We need to build--not bash--rockets.

Hi,

this space elevator concept cannot function. I am sure that NASA knows it, and everybody with some knowledge in physics knows it too. Perhaps they foster the idea of the space elevator to find out how long it will take until someone realises that this space elevator is nothing but a joke.

If you put a satellite on a geosynchronous orbit, the angular speed of this satellite is the same as the angular speed of the earth below, as both perform one revolution in 24 hours. Seen from the earth, this satellite seems to be fixed to the heaven above the location on the ground from where it is seen.
But it only seems to be fixed. In fact, this satellite orbits the earth at a speed of some 9400 km/h. At that orbital speed at the height of this orbit, the centrifugal force balances the weight of the satellite at that orbital height, and thus the satellite stays in its geostational orbit that has the desired angular speed.
If you tie a rope to the satellite, the weight of the rope will pull the satellite down from its orbit, closer to earth. The angular speed of the satellite will increase by this and such the satellite leaves its seemingly "fixed" position which it held above a spot on the earth´s surface. As the rope is tied to the ground and as the satellite is fixed to the other end of the rope, this rope will force the satellite to hit the ground soon. This space elevator will be a literally "smashing" failure.

Some people may argue that the rope is weightless because it is in space. But they are wrong. Gravity works in space, too. If you fix a rope between earth and a satellite which orbits the earth, every piece of this rope will face a different gravitational potential, and this will require each part of the rope to follow its own orbit. The resulting force on the rope will pull the satellite down and will pull the rope to pieces.

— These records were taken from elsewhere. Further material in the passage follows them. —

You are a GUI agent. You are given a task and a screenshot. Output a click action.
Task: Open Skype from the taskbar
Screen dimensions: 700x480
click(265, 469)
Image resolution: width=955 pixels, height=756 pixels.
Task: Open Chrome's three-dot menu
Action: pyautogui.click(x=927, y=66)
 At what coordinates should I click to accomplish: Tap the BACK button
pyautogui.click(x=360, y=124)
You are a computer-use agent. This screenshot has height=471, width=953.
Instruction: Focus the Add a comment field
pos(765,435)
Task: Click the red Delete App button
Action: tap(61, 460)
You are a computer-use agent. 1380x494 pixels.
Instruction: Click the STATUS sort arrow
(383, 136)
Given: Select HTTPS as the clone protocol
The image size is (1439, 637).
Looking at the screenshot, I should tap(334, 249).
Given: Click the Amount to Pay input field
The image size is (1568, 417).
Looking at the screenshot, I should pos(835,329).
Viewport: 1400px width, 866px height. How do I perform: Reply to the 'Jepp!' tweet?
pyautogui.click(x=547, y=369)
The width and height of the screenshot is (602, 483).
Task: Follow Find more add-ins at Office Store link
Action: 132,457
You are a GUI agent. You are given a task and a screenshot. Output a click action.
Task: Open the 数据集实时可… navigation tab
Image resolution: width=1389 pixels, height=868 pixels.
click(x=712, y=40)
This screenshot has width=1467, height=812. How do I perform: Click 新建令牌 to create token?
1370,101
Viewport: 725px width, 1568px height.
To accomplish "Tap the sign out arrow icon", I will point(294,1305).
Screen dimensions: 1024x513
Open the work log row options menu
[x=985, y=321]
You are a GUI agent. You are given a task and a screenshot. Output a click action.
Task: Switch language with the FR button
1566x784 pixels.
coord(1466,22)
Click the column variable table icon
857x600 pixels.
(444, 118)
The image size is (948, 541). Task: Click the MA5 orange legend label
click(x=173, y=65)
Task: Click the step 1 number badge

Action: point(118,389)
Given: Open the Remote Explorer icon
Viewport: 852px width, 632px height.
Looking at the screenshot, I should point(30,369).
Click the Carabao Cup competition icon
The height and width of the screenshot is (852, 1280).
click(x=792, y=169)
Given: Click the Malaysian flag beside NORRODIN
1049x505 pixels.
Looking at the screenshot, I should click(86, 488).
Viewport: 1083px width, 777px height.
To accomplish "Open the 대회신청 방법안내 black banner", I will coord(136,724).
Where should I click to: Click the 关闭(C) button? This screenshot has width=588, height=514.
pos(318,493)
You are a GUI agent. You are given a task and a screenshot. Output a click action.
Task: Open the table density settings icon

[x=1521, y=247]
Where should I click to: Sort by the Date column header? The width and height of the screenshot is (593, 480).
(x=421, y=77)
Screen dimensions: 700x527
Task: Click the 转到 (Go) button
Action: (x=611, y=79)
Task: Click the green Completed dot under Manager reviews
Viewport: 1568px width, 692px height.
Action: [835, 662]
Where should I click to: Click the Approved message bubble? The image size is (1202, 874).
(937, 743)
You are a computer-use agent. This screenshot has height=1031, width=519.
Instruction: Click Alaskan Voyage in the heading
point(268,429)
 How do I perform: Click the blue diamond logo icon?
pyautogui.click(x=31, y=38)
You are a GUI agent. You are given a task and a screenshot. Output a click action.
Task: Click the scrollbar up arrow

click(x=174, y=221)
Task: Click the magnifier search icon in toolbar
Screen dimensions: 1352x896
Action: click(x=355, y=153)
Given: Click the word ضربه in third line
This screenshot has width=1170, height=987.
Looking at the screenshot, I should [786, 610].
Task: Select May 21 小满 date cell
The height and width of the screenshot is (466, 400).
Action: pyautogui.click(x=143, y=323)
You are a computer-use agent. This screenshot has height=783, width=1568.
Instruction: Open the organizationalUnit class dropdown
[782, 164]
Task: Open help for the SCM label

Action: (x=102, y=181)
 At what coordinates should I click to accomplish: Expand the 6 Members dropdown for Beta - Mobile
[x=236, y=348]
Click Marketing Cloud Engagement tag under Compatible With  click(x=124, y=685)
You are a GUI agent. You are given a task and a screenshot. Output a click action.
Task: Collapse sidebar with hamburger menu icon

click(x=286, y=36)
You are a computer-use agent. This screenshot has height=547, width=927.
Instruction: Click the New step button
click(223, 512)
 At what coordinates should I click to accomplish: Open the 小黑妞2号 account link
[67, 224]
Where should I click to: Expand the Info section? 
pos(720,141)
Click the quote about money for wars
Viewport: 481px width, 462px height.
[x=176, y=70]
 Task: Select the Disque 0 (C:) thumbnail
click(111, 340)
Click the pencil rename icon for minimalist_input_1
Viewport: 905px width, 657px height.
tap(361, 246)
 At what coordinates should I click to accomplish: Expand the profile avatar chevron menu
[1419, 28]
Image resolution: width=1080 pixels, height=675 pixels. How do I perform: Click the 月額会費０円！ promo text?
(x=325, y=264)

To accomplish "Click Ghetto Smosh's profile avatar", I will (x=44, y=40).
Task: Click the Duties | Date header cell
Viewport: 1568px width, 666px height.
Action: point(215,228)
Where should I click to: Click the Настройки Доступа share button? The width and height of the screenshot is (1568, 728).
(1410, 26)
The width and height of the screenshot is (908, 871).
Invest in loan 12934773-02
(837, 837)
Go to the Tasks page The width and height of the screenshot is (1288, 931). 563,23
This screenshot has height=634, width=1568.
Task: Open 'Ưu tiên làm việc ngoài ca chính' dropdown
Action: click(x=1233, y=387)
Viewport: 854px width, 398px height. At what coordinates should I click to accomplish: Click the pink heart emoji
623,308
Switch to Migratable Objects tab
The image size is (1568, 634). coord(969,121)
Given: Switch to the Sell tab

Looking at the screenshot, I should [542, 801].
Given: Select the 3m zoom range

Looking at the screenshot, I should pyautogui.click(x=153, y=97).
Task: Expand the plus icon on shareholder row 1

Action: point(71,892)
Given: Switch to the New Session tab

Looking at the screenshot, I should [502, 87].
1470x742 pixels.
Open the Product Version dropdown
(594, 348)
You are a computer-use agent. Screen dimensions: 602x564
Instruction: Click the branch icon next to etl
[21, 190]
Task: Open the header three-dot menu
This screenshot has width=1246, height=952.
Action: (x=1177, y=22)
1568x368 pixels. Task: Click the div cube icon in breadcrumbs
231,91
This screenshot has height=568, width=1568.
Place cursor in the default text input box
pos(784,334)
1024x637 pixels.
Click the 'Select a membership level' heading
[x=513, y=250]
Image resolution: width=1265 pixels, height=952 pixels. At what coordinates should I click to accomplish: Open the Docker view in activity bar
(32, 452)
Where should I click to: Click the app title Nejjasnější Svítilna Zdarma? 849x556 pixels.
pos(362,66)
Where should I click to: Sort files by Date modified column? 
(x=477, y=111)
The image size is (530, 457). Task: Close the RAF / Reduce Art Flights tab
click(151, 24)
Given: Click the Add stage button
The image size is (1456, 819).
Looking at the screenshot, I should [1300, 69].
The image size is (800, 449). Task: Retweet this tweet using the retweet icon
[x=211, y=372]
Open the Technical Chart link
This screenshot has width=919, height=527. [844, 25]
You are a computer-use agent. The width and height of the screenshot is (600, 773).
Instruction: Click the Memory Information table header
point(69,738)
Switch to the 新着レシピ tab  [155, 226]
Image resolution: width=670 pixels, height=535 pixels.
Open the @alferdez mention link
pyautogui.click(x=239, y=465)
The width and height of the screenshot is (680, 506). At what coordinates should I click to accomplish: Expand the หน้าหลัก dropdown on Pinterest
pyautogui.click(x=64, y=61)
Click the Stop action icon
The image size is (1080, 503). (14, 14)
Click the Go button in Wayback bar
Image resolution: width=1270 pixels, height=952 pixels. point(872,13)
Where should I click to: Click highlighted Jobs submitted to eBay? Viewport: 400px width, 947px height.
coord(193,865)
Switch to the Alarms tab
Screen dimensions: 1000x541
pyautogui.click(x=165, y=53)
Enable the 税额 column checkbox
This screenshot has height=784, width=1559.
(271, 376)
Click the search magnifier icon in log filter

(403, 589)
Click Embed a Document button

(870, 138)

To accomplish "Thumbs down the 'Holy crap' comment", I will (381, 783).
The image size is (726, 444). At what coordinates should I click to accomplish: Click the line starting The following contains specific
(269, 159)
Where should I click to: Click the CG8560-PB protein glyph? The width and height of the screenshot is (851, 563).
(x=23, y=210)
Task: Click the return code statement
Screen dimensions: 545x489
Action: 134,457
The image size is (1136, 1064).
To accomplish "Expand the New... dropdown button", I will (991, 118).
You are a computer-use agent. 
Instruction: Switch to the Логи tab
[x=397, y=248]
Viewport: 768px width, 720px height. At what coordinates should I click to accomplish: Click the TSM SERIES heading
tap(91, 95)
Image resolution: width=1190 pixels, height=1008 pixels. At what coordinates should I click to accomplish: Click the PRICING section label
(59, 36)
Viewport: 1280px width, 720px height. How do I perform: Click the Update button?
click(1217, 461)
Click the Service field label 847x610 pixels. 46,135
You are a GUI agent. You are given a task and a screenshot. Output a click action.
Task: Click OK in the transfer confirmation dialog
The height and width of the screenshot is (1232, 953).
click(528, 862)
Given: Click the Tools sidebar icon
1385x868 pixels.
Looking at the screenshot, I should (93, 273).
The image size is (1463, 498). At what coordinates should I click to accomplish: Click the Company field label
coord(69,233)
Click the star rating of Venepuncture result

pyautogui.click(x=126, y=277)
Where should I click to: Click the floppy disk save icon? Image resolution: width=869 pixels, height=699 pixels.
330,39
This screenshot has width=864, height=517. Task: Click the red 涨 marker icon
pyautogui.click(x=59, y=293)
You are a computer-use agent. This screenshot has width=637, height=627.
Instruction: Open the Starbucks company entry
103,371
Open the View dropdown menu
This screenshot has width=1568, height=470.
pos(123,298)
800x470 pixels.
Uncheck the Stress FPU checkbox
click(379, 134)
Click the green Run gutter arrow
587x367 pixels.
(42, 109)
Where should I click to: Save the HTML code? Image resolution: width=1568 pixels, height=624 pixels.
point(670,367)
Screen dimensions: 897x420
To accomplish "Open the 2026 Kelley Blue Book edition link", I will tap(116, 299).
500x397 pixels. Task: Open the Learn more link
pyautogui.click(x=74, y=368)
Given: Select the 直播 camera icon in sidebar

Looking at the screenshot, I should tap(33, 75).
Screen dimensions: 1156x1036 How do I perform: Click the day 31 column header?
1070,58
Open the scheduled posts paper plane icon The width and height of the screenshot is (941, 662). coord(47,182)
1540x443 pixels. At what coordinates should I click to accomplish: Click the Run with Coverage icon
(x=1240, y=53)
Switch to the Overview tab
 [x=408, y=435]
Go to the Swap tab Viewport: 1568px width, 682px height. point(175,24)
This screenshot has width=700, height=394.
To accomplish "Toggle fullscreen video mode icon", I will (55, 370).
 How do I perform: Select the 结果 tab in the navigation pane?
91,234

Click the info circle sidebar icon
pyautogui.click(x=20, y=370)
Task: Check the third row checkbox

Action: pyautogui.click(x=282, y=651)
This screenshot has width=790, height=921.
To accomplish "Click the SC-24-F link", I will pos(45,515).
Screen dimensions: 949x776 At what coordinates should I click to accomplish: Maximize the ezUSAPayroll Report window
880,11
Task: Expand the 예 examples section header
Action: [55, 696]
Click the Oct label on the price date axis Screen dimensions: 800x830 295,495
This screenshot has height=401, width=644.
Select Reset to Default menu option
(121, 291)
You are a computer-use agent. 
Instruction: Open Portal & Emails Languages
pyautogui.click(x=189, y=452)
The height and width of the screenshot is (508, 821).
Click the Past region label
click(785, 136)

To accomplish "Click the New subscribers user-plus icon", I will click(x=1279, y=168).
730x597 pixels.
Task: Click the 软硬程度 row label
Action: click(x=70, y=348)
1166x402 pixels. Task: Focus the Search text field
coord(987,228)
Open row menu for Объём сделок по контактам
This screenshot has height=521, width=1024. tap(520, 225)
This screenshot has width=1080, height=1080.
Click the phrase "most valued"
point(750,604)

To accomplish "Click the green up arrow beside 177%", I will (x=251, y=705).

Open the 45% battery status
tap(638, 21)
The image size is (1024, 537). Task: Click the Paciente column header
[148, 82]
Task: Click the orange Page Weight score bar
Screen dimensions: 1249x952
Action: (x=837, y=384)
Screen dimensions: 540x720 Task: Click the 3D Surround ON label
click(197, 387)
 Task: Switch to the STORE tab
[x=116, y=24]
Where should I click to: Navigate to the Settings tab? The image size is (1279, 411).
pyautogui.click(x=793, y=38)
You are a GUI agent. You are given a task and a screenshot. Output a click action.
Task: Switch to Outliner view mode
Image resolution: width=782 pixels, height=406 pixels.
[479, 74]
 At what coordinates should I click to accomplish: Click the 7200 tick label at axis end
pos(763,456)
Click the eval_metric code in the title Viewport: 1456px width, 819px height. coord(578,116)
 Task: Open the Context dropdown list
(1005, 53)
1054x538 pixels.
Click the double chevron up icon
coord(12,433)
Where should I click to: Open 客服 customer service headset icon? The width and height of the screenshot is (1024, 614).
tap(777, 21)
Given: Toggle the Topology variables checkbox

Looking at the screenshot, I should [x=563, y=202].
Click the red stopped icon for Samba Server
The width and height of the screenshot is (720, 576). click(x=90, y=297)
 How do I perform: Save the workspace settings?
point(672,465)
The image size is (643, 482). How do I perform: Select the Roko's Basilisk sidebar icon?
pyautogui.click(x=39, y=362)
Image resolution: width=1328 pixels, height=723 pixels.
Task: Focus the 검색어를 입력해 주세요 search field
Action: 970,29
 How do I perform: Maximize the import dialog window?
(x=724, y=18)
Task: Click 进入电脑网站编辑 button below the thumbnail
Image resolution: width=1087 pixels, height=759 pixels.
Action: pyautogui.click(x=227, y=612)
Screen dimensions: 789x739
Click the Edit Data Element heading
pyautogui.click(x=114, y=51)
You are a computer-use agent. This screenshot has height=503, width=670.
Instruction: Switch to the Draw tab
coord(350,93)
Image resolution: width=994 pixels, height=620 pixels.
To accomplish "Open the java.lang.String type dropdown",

And even if the rope were weightless, you still have to accelerate the elevator as it climbs up the rope, to compensate for the coriolis effect: The spot on the ground where the elevator starts from is moving at a horizontal speed of less than 1666 km/h, which is much slower than the horizontal speed of 9400 km/h which are required at the "upper station satellite" on its geostationary orbit.
And of course, the elevator and everything it carries must not have any mass at all, as the weight of this mass would pull on the rope and the satellite ...

There is no chance for a functioning space elevator which uses a rope and a satellite. The only space elevator that really works is a rocket.

Regards,

Günther

GBendt, there should be some sort of counterweight slightly above the geosynchronous orbit.

Yeah, the point of a space elevator is that you put counterweight above the geosynchronous orbit so that it provides a countering force to the weight of the cable, climber, etc. The proposal I've often heard is for a small asteroid.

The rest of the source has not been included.